Chances are, if you read 10 articles or blog posts about the 2010 RSA conference, you will hear the term “cloud computing” ten times. The cloud was clearly the dominant theme of most of the presentations, product demonstrations, and discussions which took place at the Moscone Center in the first week of March 2010. However, another theme was nearly equally present in presentations and discussions: Cybercrime.

What was clear if you listened for cybercrime instead of being deafened by the cloud is that the problem is getting worse, not better. Cybercrime attacks are increasing in frequency, becoming more effective, and becoming more profitable all the time. Cybercrime is increasingly in the news thanks to Operation Aurora and Google’s public disclosure. The APT buzzword is flying around and driving some in the security industry a little batty (although I did get and wear a pretty cool shirt).

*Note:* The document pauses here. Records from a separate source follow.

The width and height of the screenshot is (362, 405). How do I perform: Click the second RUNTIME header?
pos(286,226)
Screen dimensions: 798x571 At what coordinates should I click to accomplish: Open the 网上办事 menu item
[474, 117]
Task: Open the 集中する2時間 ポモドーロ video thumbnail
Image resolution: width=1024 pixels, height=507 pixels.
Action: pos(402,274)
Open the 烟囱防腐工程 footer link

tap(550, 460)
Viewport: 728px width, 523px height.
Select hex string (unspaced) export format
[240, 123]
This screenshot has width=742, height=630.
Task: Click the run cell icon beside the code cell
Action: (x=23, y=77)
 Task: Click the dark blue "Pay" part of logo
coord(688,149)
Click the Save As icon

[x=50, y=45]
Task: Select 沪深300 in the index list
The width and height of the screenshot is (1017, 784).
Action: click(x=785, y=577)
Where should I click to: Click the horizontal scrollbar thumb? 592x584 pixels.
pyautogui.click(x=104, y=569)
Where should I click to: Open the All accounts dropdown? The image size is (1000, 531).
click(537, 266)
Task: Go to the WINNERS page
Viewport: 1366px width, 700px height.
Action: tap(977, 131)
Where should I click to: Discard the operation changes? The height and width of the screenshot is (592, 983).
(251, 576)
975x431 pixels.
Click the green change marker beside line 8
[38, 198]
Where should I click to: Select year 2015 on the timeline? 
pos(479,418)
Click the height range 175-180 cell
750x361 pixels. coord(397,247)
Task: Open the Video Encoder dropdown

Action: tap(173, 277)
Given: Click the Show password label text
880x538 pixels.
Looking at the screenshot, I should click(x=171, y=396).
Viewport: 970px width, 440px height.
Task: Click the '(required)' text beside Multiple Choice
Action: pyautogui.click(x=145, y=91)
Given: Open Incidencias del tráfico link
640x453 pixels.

As I mentioned in earlier posts, a few of the RSA keynotes mentioned cybercrime. Most of these mentions were aimed at telling us that cybercrime is getting more profitable and is not going away. Cybercrime is definitely the elephant in the room these days at security events. The security industry itself largely knows how to protect itself from attacks (but isn’t immune by any stretch of the imagination) but has a hard time finding ways to educate others and provide them the necessary tools to make cybercrime less profitable for the criminals. And the current state of tools just isn’t sufficient:

Traditional security products are simply not much help against APT attacks, said Alex Stamos, a partner with Isec Partners, one of the companies investigating the APT attacks. “All of the victims we’ve worked with had perfectly installed antivirus,” he said. “They all had intrusion detection systems and several had web proxies scan content.”

At the RSA 2010 exposition, the Symantec booth had a section dedicated to cybercrime called the Black Market. Inside you could see a storefront where physical representations of online information were available to put in your shopping cart, with prices and descriptions abounding. Everything from credit cards (with guaranteed freshness and CVV2 codes) to full online dossiers (with photos, addresses, social security numbers, etc.) and of course customized malware. You step behind a hidden door and find the laboratory where the cybercriminals are at work – with their botnet controlling software, developing new malware, and printing new fraudulent credit cards. It was a powerful visual representation at the industry which has sprung up around the illicit trading of valued information.

I’ll be writing two more articles within the next week about the other education I received about cybercrime during RSA 2010 which I’ll link in the comments once they are complete. The first is about the briefing I attended by Mikko Hyppönen, Chief Research Officer of F-Secure about targeted malware attacks. The second is about a talk called “Your computer is worth 30¢” by Gunter Ollmann, VP of Research at Damballa which was presented at the Security BSides unconference.

Unfortunately, the discussions, presentations, and demonstrations around cybercrime were not as upbeat as the discussions about cloud security. While individuals and businesses see the move to the cloud as an opportunity to improve security, there are far fewer positives on the cybercrime front. The security industry seemingly has a worthy adversary in the cybercrime industry. Contrary to what Howard Schmidt says, we are at war.